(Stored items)
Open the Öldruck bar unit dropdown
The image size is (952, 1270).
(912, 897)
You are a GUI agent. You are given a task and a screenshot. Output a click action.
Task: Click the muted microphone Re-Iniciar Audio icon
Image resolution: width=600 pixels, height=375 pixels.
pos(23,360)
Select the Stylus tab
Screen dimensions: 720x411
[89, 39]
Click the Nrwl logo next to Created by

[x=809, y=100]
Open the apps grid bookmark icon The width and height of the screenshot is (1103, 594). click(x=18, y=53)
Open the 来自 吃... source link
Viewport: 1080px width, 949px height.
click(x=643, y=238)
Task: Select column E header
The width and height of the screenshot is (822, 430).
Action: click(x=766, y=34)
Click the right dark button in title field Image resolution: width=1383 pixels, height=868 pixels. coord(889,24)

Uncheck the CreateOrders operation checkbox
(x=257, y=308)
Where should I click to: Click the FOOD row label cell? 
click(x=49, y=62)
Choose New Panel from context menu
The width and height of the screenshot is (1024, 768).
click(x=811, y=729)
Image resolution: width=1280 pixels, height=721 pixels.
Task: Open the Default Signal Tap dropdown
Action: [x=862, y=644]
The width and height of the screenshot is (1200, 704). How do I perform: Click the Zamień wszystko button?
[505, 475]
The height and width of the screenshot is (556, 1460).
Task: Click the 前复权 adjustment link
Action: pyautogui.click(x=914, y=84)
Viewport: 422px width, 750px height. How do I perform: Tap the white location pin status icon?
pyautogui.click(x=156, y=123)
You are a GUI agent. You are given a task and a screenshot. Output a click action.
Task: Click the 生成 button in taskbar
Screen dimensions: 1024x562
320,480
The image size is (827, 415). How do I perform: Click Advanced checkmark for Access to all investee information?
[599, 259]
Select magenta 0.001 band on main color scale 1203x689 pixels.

- What you should do -
Each record above should be repeated exactly as it appears.

- Answer box -
Open the Öldruck bar unit dropdown
The image size is (952, 1270).
(912, 897)
You are a GUI agent. You are given a task and a screenshot. Output a click action.
Task: Click the muted microphone Re-Iniciar Audio icon
Image resolution: width=600 pixels, height=375 pixels.
pos(23,360)
Select the Stylus tab
Screen dimensions: 720x411
[89, 39]
Click the Nrwl logo next to Created by

[x=809, y=100]
Open the apps grid bookmark icon The width and height of the screenshot is (1103, 594). click(x=18, y=53)
Open the 来自 吃... source link
Viewport: 1080px width, 949px height.
click(x=643, y=238)
Task: Select column E header
The width and height of the screenshot is (822, 430).
Action: click(x=766, y=34)
Click the right dark button in title field Image resolution: width=1383 pixels, height=868 pixels. coord(889,24)

Uncheck the CreateOrders operation checkbox
(x=257, y=308)
Where should I click to: Click the FOOD row label cell? 
click(x=49, y=62)
Choose New Panel from context menu
The width and height of the screenshot is (1024, 768).
click(x=811, y=729)
Image resolution: width=1280 pixels, height=721 pixels.
Task: Open the Default Signal Tap dropdown
Action: [x=862, y=644]
The width and height of the screenshot is (1200, 704). How do I perform: Click the Zamień wszystko button?
[505, 475]
The height and width of the screenshot is (556, 1460).
Task: Click the 前复权 adjustment link
Action: pyautogui.click(x=914, y=84)
Viewport: 422px width, 750px height. How do I perform: Tap the white location pin status icon?
pyautogui.click(x=156, y=123)
You are a GUI agent. You are given a task and a screenshot. Output a click action.
Task: Click the 生成 button in taskbar
Screen dimensions: 1024x562
320,480
The image size is (827, 415). How do I perform: Click Advanced checkmark for Access to all investee information?
[599, 259]
Select magenta 0.001 band on main color scale 1203x689 pixels.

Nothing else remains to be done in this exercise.